UPDATE, MAY 20, 4:30 P.M.: Orange County sheriff's investigators went to investigate a missing person and found a vast Ponzi scheme.
Laguna Niguel house flipper William Warren Baker, 59, pleaded guilty today to stealing more than $900,000 from investors in a Ponzi scheme by fraudulently promising to buy, refurbish, and re-sell distressed homes for a profit. The scheme was unearthed by detectives looking for Baker's elderly mother, who remains missing.

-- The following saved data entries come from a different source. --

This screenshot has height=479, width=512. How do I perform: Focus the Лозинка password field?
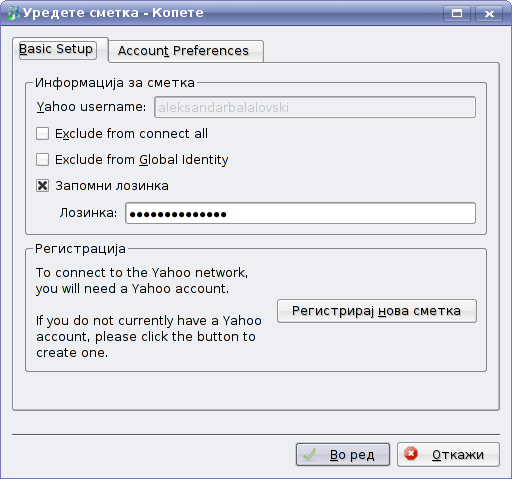pos(300,213)
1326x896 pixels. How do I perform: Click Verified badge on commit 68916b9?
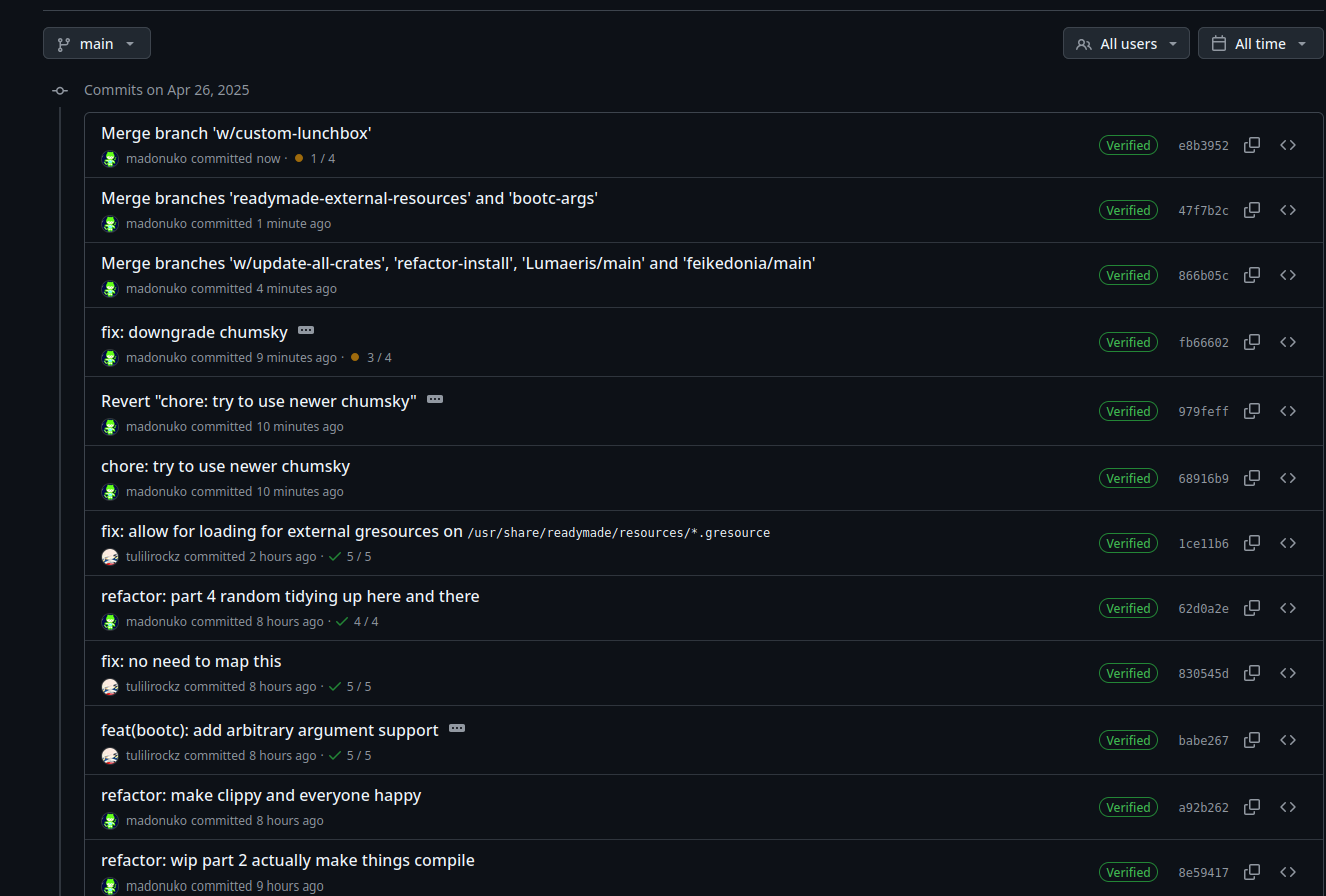pyautogui.click(x=1128, y=478)
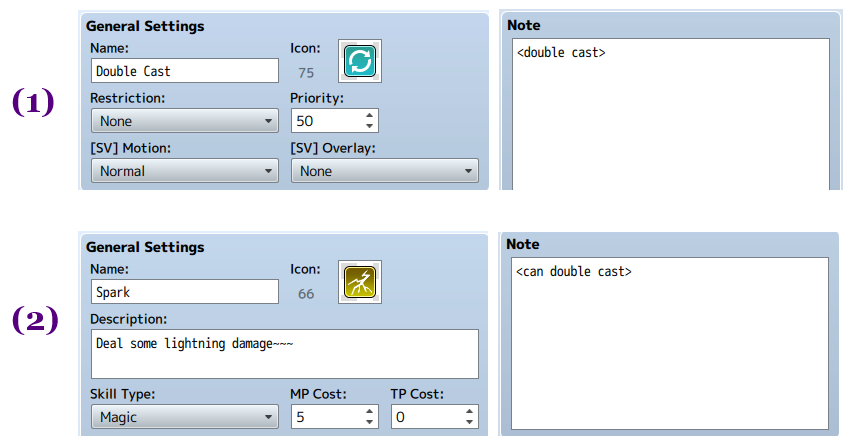This screenshot has width=850, height=448.
Task: Click the Spark name field
Action: (x=185, y=292)
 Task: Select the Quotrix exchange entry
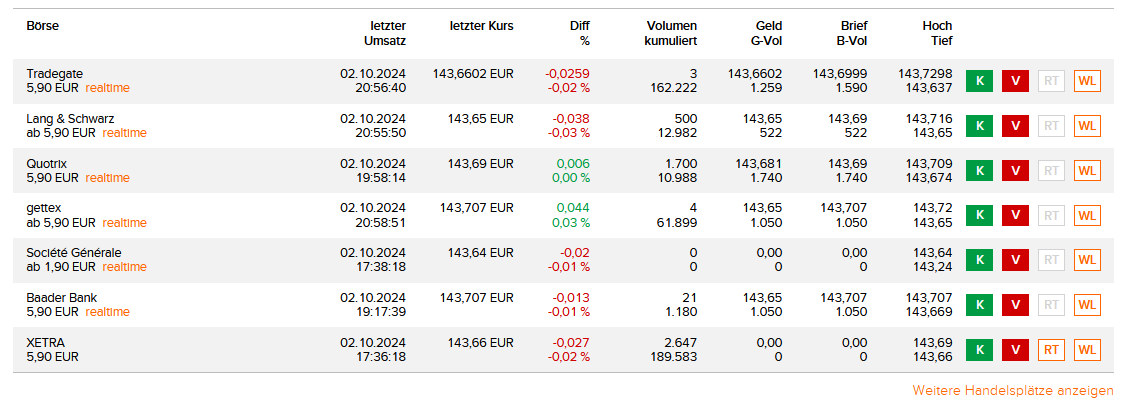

Baker copped to 13 felony counts of using untrue statements in the purchase or sale of securities and one felony count of grand theft from the United States Social Security Administration with sentencing enhancements and allegations for loss over $100,000, aggravated white collar crime over $500,000, and property damage over $150,000.
He could get up to 10 years in state prison at his July 15 sentencing in Santa Ana.
The home flipper met at least 10 investors through church, friends and other personal relationships. Baker's mother, 82-year-old Sara Jo Mowery, went missing in January 2009. Baker was arrested for fraud three months later.
According to prosecutors, the fraud probe revealed that after Mowery went missing, Baker siphoned funds from a joint account to which his mother's Social Security benefits were deposited.
The investigation into her disappearance continues.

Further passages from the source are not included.